Они всматривались в вас с живым, открытым интересом, и внимательный их взгляд странным образом сразу обязывал вас не дать этому интересу погаснуть.

Это отнюдь не значило, что вы должны были изо всех сил стараться "произвести впечатление" на вашего собеседника, - ничего подобного. Живые, зоркие, вглядывающиеся в вас глаза как бы требовали, чтобы вы оставались только самим собою, ибо именно это было всего интересней Бабелю: увидеть человека таким, какой он есть. Смотрел Бабель на собеседника, чуть наклонив голову, сквозь стекла очков; очки у него были самые обыкновенные, без модной тогда толстой роговой оправы, - очки учителя или конторского работника, с тонкими, заходящими за уши дужками.

Прерванный приходом Бабеля общий разговор вскоре возобновился, разгорелся очередной спор, но Бабель, не вступая в него, лишь поглядывал на спорщиков, переводя глаза с одного на другого.

Слушал он с необыкновенным вниманием, которое ничуть не ослабевало, если собеседник, разгорячившись во время спора, вдруг начинал нести очевидную чушь, - тогда Бабель поворачивался всем корпусом именно к нему и вглядывался в спорщика с живейшим любопытством. Наконец один из присутствующих задал ему какой-то вопрос, и тут я впервые увидела одну характерную особенность Бабеля, которую потом так хорошо знала.

Ответил он не сразу.

Слегка приподнявшись со стула, он снова опустился на него, подложив под себя одну ногу; в такой позе обычно сидят не взрослые люди, а непоседливые подростки, за что получают замечания от учителя в школе. Чуть вытянув "трубочкой" губы, он помолчал и лишь потом неторопливо ответил. Но этот ответ был таким блистательным по остроумию и мысли, так выразительно, свежо и точно было каждое произнесенное им слово, что все спорщики, сразу затихнув, слушали Бабеля, не сводя с него глаз. А он, увлекшись, принялся рассказывать одну историю за другой.
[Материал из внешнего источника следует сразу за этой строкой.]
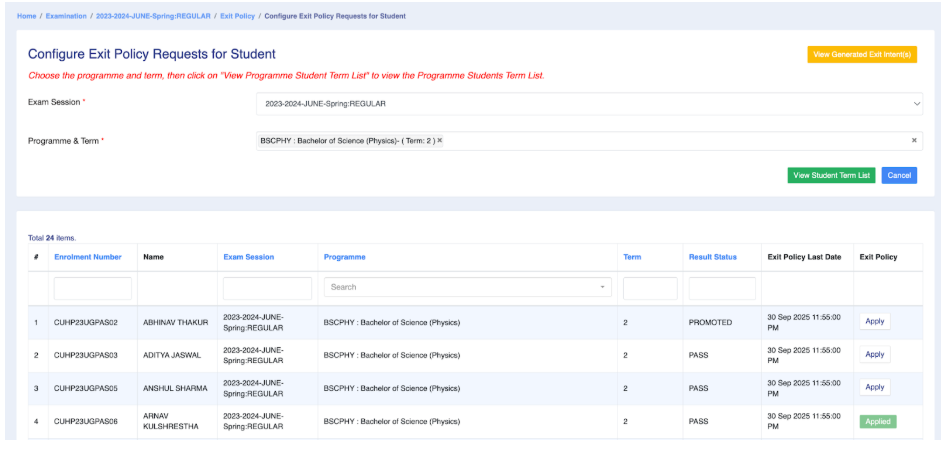This screenshot has height=451, width=946.
Task: Sort table by Term column header
Action: click(x=632, y=257)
Рассказчик Бабель был необыкновенный.

Он владел тайной силой словесного изображения, заставляя слушателей как бы увидеть своими глазами каждого человека, о котором рассказывал, и все, что с этим человеком происходило.

Трагическое соединялось в его историях со смешным, искренность соседствовала с лукавством. Магия его воображения была настолько сильна, что даже самые испытанные рассказчики, самые избалованные удивительными историями литераторы слушали его затаив дыхание. И сколько раз после этого вечера, когда я видела, как Бабель, приподнявшись со стула, снова на него садится, подложив под себя одну ногу и вытянув "трубочкой" губы, я замирала от радостного ожидания, зная, что сейчас произойдет очередное чудо.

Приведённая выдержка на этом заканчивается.